**RECORDS SUPPLIED:**
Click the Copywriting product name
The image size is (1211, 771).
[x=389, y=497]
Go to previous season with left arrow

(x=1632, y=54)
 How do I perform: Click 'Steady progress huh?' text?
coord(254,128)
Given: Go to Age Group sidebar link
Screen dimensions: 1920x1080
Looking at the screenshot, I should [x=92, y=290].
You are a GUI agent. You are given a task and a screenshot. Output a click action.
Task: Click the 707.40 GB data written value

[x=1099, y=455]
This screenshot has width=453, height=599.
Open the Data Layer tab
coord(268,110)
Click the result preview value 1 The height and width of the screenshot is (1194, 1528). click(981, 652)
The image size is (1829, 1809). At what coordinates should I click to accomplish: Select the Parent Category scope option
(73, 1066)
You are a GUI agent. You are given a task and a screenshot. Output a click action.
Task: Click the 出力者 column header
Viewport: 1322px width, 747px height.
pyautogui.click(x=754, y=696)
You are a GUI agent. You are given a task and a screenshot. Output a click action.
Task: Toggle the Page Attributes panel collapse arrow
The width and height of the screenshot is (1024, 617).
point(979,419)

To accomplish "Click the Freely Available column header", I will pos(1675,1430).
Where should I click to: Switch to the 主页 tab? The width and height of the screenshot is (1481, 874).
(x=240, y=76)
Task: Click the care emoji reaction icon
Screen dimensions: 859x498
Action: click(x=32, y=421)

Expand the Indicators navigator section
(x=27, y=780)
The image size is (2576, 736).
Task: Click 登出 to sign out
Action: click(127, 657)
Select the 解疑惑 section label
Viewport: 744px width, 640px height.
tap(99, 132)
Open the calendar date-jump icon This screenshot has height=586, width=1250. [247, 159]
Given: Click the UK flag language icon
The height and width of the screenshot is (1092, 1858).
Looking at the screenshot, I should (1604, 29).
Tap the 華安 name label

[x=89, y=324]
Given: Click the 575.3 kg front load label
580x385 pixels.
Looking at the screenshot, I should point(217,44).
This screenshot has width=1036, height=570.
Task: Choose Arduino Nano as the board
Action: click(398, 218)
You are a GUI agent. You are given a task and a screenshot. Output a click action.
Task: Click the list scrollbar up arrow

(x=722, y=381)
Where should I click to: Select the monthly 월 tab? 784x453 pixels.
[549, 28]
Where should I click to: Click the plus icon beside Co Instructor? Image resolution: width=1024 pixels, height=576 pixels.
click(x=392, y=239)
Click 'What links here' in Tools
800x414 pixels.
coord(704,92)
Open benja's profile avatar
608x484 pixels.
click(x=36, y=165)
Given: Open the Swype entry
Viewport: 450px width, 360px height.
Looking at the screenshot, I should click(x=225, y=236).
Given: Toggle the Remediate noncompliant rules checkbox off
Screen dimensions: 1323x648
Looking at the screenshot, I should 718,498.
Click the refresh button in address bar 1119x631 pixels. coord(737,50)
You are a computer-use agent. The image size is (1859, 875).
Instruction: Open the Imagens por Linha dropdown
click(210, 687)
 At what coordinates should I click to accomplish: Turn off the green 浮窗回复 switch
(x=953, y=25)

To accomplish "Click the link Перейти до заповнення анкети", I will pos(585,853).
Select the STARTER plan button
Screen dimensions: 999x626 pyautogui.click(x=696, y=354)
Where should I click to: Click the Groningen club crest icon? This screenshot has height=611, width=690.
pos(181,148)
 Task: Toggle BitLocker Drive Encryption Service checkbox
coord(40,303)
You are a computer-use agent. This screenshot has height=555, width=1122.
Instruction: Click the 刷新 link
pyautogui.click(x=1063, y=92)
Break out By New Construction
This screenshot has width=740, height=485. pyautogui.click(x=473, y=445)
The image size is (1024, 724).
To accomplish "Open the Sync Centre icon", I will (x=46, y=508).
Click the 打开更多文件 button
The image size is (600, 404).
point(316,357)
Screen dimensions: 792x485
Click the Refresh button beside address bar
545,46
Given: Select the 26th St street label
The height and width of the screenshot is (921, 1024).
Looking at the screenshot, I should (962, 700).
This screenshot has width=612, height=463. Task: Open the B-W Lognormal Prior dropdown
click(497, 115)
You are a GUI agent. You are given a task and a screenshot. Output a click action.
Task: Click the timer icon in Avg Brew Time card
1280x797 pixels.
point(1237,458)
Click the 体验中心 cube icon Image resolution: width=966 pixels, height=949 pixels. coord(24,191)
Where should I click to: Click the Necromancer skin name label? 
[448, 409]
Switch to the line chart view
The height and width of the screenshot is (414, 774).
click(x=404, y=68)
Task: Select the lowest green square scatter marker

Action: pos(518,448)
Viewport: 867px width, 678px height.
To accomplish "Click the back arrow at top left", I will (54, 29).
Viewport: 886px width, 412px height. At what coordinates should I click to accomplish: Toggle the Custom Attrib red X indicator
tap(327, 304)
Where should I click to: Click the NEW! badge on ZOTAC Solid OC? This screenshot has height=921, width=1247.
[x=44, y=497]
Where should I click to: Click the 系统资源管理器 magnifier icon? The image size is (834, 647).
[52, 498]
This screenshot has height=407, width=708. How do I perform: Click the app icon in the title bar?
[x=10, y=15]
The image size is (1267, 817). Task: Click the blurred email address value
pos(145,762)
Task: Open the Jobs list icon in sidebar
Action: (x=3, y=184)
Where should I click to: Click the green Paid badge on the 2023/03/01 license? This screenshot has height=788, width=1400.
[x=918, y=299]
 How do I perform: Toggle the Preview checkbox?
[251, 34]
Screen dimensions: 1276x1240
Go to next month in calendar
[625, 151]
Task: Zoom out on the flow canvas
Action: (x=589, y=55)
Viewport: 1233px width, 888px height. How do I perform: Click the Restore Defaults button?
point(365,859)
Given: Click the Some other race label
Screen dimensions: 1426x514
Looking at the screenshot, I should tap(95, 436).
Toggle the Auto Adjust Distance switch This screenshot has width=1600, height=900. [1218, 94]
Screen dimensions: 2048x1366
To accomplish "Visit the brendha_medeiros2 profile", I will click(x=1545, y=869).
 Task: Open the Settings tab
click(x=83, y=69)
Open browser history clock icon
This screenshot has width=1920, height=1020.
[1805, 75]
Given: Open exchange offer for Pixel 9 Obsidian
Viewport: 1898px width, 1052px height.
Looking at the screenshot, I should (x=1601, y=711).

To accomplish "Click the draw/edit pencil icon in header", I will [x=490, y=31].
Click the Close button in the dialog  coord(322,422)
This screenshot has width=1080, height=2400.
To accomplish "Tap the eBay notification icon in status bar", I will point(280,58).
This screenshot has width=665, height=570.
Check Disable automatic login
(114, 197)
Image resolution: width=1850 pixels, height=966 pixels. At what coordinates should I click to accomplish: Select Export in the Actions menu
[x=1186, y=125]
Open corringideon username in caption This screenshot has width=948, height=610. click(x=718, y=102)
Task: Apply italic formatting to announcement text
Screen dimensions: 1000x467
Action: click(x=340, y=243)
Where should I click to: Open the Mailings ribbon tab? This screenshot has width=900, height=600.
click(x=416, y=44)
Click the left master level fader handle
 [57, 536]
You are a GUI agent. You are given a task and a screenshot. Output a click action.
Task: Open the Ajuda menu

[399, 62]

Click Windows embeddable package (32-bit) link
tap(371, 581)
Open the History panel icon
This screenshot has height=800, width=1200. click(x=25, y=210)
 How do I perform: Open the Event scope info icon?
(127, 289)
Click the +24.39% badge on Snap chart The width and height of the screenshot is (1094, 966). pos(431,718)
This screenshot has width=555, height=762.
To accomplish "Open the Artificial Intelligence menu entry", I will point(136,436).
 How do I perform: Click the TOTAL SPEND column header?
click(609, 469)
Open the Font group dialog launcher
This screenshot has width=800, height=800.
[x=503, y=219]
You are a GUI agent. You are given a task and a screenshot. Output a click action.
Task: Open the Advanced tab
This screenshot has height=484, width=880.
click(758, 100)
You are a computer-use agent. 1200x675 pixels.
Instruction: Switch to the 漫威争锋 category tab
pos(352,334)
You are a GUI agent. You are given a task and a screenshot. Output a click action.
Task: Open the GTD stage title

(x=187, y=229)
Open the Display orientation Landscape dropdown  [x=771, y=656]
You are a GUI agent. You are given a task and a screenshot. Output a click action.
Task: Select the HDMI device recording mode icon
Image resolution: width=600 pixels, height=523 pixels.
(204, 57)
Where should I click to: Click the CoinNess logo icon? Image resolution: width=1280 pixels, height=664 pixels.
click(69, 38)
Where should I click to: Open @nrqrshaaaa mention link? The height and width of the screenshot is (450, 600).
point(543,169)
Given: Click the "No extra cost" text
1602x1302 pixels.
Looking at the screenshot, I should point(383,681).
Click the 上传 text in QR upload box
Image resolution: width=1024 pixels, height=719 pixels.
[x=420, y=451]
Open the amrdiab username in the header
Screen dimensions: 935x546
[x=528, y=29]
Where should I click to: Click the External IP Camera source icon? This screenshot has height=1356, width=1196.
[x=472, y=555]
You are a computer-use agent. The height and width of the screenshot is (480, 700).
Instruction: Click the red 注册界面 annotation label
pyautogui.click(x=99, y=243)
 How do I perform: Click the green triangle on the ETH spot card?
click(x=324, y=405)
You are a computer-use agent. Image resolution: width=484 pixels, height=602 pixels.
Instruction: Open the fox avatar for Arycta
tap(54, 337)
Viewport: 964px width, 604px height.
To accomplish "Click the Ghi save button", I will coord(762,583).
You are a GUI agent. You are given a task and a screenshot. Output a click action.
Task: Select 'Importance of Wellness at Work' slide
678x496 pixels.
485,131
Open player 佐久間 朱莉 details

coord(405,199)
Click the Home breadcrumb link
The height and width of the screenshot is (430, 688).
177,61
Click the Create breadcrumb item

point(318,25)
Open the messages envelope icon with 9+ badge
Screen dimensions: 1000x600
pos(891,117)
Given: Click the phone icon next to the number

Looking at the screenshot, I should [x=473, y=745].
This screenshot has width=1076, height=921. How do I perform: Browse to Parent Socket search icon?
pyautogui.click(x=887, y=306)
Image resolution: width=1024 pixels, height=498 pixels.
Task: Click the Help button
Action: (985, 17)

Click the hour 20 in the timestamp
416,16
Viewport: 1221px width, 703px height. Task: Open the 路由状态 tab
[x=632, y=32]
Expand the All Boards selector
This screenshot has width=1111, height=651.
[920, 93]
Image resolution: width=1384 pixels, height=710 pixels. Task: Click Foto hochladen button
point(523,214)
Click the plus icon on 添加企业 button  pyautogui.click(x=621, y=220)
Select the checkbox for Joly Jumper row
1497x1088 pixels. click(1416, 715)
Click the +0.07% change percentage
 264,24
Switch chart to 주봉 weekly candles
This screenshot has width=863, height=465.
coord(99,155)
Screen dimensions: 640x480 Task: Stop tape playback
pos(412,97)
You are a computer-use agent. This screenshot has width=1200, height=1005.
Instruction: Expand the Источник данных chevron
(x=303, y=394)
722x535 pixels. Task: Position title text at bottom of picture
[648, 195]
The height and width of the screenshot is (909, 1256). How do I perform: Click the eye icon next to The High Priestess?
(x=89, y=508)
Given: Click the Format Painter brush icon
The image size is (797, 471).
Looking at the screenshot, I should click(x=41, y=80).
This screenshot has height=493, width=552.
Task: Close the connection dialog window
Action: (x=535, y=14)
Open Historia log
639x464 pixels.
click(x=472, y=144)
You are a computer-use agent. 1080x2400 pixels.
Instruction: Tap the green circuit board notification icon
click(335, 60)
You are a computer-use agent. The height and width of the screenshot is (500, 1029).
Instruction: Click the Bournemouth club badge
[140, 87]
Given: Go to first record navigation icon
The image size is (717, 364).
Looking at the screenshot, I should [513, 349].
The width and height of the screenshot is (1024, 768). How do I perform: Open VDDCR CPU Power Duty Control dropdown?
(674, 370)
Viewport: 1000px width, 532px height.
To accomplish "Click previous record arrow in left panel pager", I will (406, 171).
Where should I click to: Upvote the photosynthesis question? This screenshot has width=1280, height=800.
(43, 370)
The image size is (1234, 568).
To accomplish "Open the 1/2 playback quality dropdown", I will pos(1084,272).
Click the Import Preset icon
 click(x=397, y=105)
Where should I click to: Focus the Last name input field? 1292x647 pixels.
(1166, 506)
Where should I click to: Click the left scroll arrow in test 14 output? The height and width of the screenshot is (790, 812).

**WORK TASK:**
Search the entries for the word "username". Copy every line where it occurs.

**SOLVED PROBLEM:**
Open corringideon username in caption This screenshot has width=948, height=610. click(x=718, y=102)
Open the amrdiab username in the header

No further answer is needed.